Safeguarding the Future of Highdown Gardens - Survey
Update 19th December 2017: Highdown Gardens wins lottery funding for project to protect its future - click for details ...
In 2016 Worthing Borough Council undertook a survey consultation regarding Highdown Gardens seeking feedback on developing a sympathetic Education and Visitor Centre. The public response was positive but we were unsuccessful with a Heritage Lottery Fund (HLF) bid at the end of last year (2016).
The Council have received encouragement from HLF to re-apply with a clearer focus on the need for the project and the risk to plant heritage. Due to this we ran another consultation exercise (which closed on 14th August 2017) to explore thoughts and experiences about how to improve the gardens. Over 400 local residents and visitors responded and these have helped shape our revised HLF bid.
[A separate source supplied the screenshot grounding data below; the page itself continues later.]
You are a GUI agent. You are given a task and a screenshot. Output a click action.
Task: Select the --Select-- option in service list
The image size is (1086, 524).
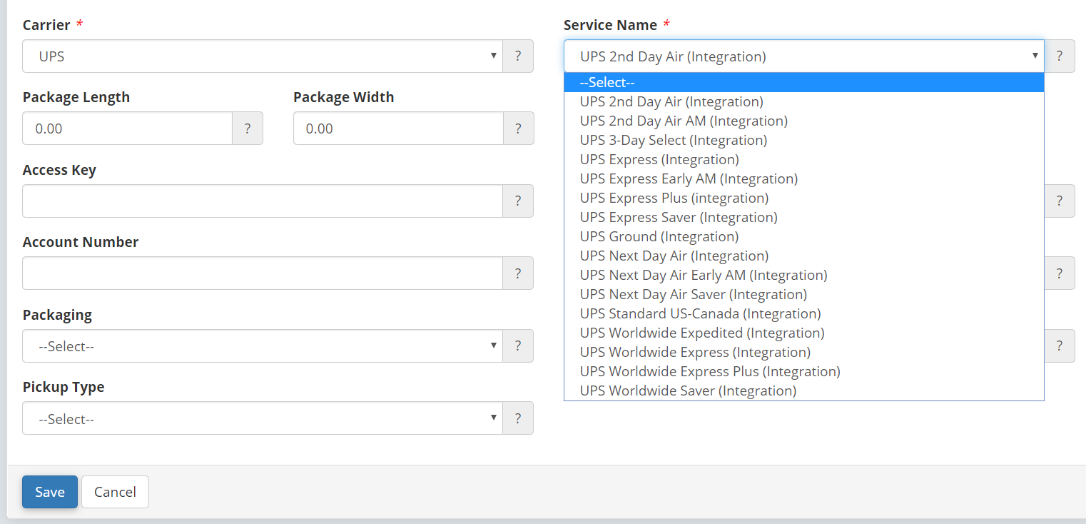pos(607,83)
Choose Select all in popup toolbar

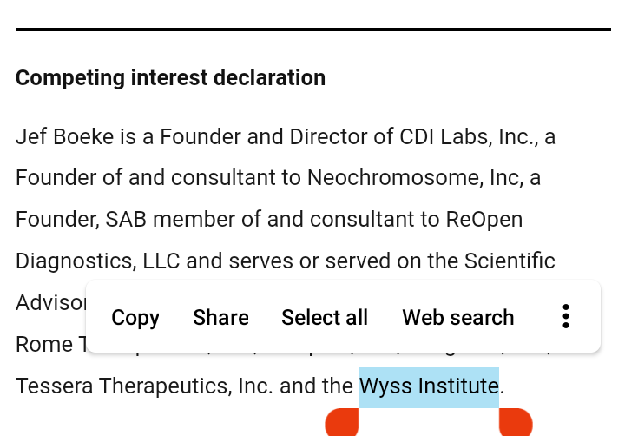(325, 318)
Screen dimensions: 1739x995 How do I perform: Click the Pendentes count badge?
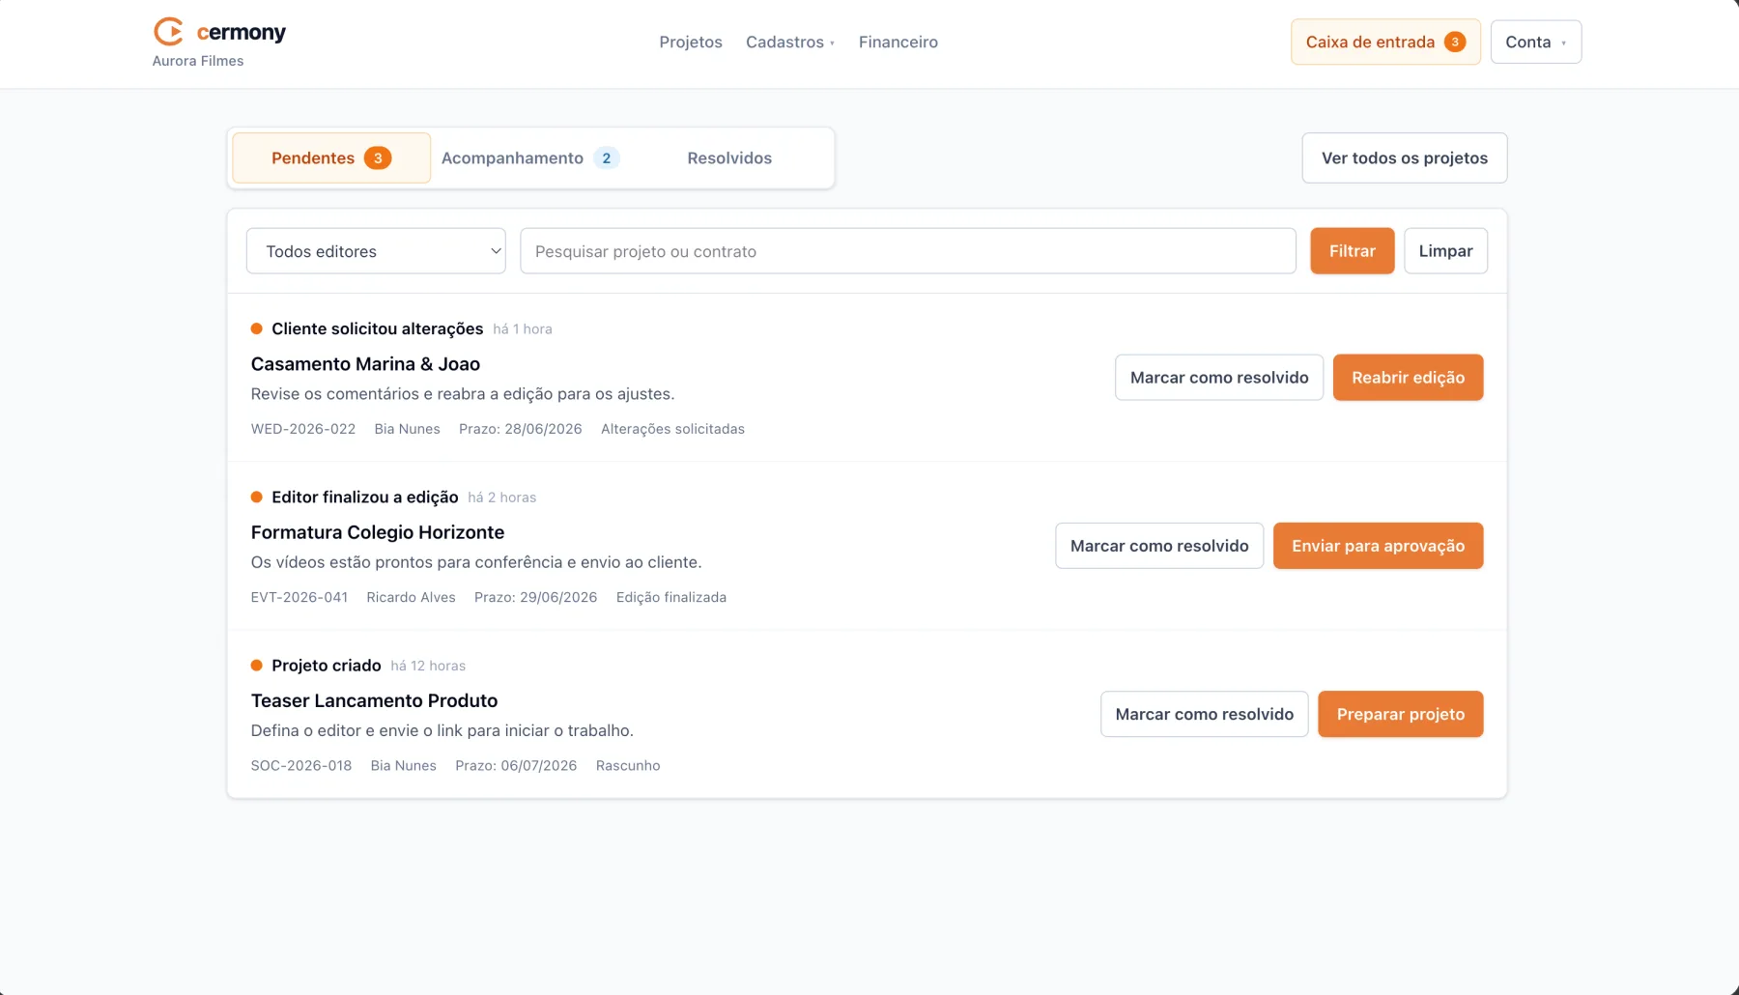point(378,158)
You will be pleased to know we have no plans to disrupt the quiet enjoyment of the Gardens that the local community and visitors alike have experienced for the past five decades but we do hope to improve that experience by making further information available about the Gardens and their remarkable history.
The Council will submit a significant HLF bid in August. Further updates will be shown here in the coming months.
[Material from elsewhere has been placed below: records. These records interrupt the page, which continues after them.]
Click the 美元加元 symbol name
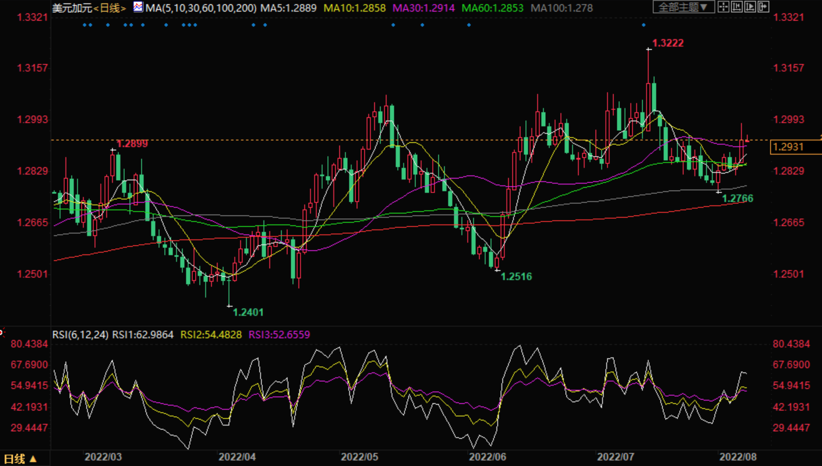Image resolution: width=822 pixels, height=466 pixels. click(72, 8)
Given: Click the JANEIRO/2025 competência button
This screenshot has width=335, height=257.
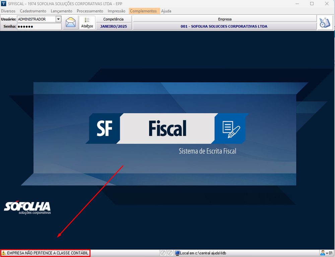Looking at the screenshot, I should click(114, 26).
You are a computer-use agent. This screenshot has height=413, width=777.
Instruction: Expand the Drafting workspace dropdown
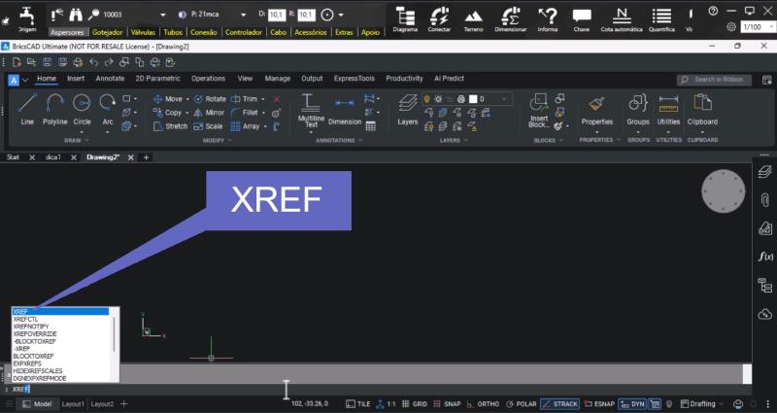tap(702, 403)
You can find out more about why we are doing this below:
Highdown Gardens have been managed by Worthing Borough Council since 1967. Previously they were privately owned, and it was this owner, Sir Frederick Stern, who bequeathed the Gardens in perpetuity to the people of Worthing. The Gardens include many rare and even unique species to the British Isles that were collected by pioneering plant collectors during the early decades of the last century.
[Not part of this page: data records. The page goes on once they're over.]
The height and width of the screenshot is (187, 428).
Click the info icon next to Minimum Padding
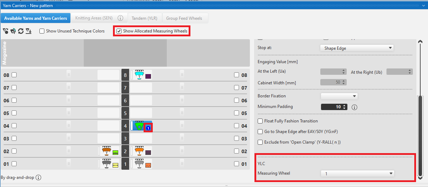354,107
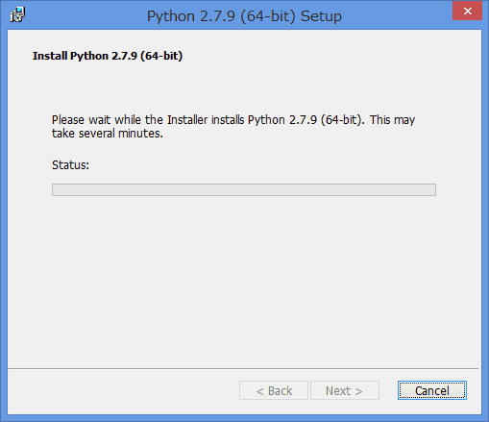The height and width of the screenshot is (422, 489).
Task: Click the less-than arrow on the Back button
Action: 259,391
At Highdown Gardens, many of the rare species, first planted over one hundred years ago are nearing the end of their natural lives and a sustained programme of propagation and conservation is urgently required.
We hope to improve the experience of the 25,000+ people who visit Highdown Gardens every year and offer new educational and learning opportunities.
Any significant improvements to the Gardens cost money and for this reason the Council has decided to apply for substantial funding from the Heritage Lottery Fund (HLF) to ensure that the Gardens may be enjoyed and better understood for many decades to come.
This project aims to provide a better customer experience, however we are seeking your thoughts as to the best approach to learn about the Sterns and their remarkable horticultural legacy.
The application process is divided into two separate parts:
- an initial application (known as Round 1)
- and a fuller application or development phase (known as Round 2)
This application process can take up to two years to complete and is vigorous and demanding.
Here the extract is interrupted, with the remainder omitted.